The ‘leap of faith’ is accepting the consumer has the right to set the value for content access, but without this, micro-payments will continue to fail. They need to trust their audience will pay/reward in the right manner and that it makes a genuine difference to their bottom-line. Tibs are designed to be spent freely but their value is large enough to make a difference.

Our pitch is that we co-exist with their other forms of revenue generation and these are not, and never will be, mutually exclusive. We both complement and provide access to an audience they are probably not engaging with in a meaningful, monetary manner. Cannibalization of existing revenues should not be a concern.

With the micro-payment debate having been around for over twenty years there is definitely ‘micro-payment fatigue’ out there but publishers should bear in mind this fatigue does not exist within their readership or user base. And this is where the success of Tibit will be decided, in the adoption and use by the consumers of content. Potential barriers to adoption could include:

a. No real problem. No one really wants to make a payment or reward, as no-one really cares about content or quality.
b. Fear of the unknown. This is greater than you’d initially imagine and people will avoid its adoption and use if they don’t understand it.
c. Unwillingness to change. “I’ve always done it this particular way and I’m not changing anytime soon.”

In short, apathy and procrastination are our enemies!

 

Q: What do you wish you learned earlier about pitching this?

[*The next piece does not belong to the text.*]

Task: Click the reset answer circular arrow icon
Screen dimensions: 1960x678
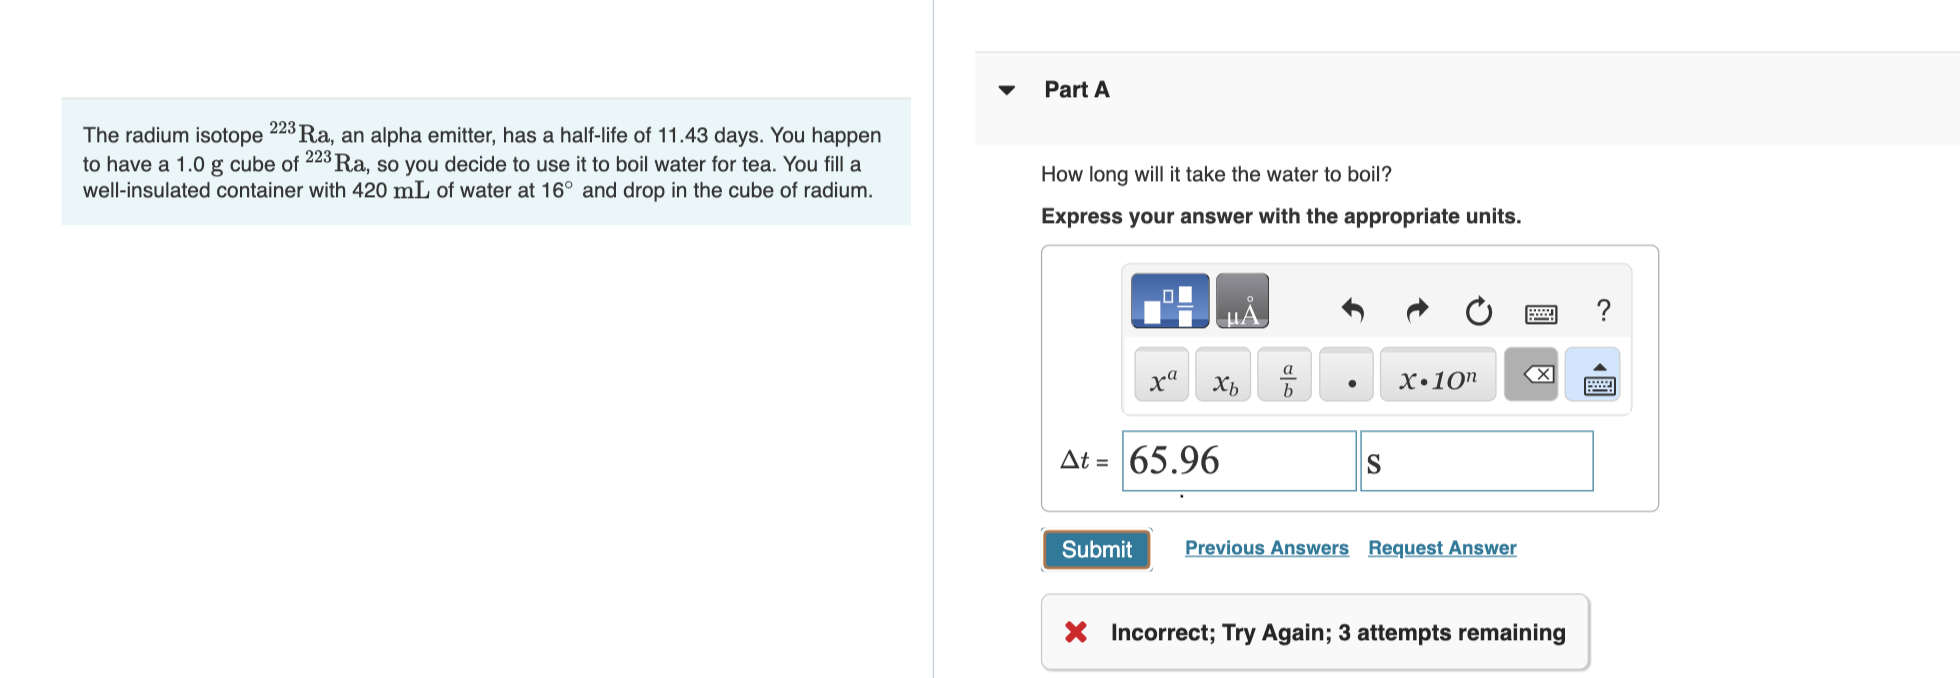Action: point(1479,311)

All of the above and there’s no denying that it’s certainly been a learning process for me personally and the business specifically. It’s widely accepted that the press has always faced challenges from innovation and changing social trends — radio and TV in their day and now the internet — and they’ve been particularly adept at proving to be rivers of gold in brave new worlds. So, having said that, I’m more than a little surprised they’re not yet quite as open-minded with regards to the evaluation and implementation of Tibit’s novel and, potentially lucrative, micro-payments mechanism.

 

Q: If you and I were to catch up over celebratory drinks a year from now, what would we be celebrating?

Acceptance. Adoption. Traction. Survival.

 

Q: And what advice would you give someone starting up in the media-tech space?

Simple. Know your marketplace, know your product and position it well and in a compelling manner.

This interview is part of a series of stories around the journey of entrepreneurial journalism and the different ideas that could help build sustainable models.

We want to showcase both the ideas and the courage that goes behind breaking new ground on the business of media. If you know of someone who should be interviewed here (or yourself), please drop me an email: alansoon@splicemedia.com.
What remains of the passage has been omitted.